# [SELECTED TEXT]
• • • • •

Source of Journal metadata for potential use with OpenRefine

81 views
Skip to first unread message

Owen Stephens

unread,
Jun 8, 2015, 7:16:12 AM6/8/15
to openr...@googlegroups.com
Dear all,

This maybe a little over specialised but I'm working on a project where I think the data we are building could be of use to some OpenRefine users, so I hope you don't mind me posting this.

GOKb, the Global Open Knowledgebase, is a community-managed project that aims to describe electronic journals and books, publisher packages, and platforms which host the resources. I’ve been working on the project since it started working with others to gather requirements, develop the underlying data models and specify functionality for the system. We use OpenRefine (with a specially designed extension) as our major mechanism of getting data into GOKb - exploiting the ability to clean up the data (which tends to come from publishers and can be of variable quality) and to re-apply changes to future data from the same publisher/supplier.

• • • • •

# [TO BE DONE]
Extract the passage of the forum post from "Owen Stephens" to "me posting this.", copying it word for word. The data that comes after the forum post is separate material.

• • • • •

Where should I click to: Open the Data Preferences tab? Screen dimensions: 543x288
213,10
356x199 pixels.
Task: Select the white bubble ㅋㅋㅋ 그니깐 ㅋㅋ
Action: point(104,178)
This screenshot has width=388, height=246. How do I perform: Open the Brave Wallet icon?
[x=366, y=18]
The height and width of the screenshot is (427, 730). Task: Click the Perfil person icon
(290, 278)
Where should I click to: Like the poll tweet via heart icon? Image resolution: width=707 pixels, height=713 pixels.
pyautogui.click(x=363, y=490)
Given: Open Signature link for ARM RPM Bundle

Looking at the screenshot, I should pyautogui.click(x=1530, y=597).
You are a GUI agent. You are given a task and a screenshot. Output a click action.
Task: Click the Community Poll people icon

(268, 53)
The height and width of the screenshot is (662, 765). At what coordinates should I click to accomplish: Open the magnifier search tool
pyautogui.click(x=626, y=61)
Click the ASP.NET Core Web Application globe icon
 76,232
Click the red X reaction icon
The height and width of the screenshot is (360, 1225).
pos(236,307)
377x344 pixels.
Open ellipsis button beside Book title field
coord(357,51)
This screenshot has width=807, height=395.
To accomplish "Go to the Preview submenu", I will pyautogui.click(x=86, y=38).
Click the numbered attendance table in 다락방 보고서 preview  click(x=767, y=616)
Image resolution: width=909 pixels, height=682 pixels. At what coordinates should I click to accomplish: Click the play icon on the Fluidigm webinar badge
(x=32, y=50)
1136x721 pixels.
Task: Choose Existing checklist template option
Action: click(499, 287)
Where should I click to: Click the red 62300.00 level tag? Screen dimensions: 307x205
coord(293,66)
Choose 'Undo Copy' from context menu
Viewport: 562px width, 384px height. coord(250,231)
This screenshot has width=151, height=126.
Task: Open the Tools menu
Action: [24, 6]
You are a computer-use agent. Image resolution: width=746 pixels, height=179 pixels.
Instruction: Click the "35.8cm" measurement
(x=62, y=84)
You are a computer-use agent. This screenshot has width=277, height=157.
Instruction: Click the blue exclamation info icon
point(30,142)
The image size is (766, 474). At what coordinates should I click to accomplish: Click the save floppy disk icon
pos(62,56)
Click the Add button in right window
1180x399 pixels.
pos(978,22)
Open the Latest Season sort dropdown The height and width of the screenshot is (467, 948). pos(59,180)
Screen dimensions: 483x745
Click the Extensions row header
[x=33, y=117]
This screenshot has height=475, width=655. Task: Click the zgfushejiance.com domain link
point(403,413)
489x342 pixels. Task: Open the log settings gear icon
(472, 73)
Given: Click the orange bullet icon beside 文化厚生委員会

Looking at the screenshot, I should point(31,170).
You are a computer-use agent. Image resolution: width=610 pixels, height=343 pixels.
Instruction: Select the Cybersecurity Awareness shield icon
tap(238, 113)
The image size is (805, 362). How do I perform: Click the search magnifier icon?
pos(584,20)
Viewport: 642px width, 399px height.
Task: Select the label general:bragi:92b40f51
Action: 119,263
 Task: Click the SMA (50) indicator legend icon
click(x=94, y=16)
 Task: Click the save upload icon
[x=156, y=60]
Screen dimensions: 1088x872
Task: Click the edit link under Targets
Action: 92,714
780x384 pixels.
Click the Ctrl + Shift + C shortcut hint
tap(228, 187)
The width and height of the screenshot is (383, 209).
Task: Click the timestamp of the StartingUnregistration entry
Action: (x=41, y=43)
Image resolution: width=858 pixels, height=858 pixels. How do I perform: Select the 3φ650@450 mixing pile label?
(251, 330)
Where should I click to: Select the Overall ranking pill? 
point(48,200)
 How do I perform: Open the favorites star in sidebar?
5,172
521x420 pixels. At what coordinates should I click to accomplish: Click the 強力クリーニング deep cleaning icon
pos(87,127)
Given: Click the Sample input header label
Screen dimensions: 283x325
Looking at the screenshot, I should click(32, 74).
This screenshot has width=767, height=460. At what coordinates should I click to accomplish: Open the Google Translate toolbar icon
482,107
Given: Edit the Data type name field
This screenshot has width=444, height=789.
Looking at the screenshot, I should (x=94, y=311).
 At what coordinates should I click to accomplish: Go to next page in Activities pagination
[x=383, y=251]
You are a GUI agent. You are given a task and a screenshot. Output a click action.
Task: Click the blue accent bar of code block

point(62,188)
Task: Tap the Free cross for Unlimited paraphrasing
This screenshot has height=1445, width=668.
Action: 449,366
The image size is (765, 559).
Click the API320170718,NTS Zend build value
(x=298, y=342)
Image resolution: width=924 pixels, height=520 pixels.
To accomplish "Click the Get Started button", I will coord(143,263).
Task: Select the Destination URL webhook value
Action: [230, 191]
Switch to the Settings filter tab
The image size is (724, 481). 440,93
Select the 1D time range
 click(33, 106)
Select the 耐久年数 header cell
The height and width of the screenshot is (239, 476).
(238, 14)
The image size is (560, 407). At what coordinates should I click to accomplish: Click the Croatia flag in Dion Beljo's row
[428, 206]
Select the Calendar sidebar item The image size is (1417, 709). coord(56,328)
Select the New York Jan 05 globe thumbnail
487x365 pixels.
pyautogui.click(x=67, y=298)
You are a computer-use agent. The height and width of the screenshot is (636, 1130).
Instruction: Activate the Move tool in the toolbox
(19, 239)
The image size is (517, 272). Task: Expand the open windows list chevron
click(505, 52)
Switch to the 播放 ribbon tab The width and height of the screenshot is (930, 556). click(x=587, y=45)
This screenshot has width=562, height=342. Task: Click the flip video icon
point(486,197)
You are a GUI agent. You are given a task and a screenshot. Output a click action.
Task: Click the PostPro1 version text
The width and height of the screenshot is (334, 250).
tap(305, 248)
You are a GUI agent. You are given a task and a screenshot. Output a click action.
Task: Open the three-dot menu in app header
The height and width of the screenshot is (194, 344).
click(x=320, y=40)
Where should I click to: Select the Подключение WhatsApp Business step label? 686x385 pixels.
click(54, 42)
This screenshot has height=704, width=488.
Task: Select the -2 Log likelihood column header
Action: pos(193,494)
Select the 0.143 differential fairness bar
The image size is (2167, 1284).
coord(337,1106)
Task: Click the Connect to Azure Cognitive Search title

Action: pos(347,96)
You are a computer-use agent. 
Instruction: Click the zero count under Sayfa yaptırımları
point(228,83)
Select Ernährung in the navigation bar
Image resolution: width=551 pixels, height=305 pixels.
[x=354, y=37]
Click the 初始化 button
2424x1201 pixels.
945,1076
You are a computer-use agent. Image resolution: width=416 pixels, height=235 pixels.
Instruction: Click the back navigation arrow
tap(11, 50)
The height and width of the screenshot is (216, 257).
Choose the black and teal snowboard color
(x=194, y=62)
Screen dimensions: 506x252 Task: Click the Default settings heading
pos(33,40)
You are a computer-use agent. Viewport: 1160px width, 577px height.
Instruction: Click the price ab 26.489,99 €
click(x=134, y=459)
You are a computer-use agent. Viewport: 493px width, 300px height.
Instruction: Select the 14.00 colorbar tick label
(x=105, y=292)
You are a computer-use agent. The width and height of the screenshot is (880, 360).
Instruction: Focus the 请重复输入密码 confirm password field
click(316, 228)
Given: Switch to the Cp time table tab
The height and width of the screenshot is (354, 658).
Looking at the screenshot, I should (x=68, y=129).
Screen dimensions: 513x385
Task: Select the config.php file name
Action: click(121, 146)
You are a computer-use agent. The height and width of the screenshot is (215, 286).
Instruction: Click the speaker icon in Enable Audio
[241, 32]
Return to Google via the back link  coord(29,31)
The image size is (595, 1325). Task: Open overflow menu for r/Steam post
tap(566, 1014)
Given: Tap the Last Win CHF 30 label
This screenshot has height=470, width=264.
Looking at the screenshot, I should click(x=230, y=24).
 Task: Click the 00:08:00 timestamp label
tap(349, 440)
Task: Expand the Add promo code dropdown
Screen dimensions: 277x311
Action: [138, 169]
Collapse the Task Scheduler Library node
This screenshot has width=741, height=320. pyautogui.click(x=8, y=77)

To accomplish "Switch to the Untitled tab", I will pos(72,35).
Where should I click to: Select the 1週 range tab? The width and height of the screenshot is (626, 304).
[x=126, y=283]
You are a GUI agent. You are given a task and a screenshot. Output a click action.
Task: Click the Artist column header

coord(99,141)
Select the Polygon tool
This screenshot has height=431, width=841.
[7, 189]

• • • • •

# [RESULT OF THIS TASK]
Owen Stephens

unread,
Jun 8, 2015, 7:16:12 AM6/8/15
to openr...@googlegroups.com
Dear all,

This maybe a little over specialised but I'm working on a project where I think the data we are building could be of use to some OpenRefine users, so I hope you don't mind me posting this.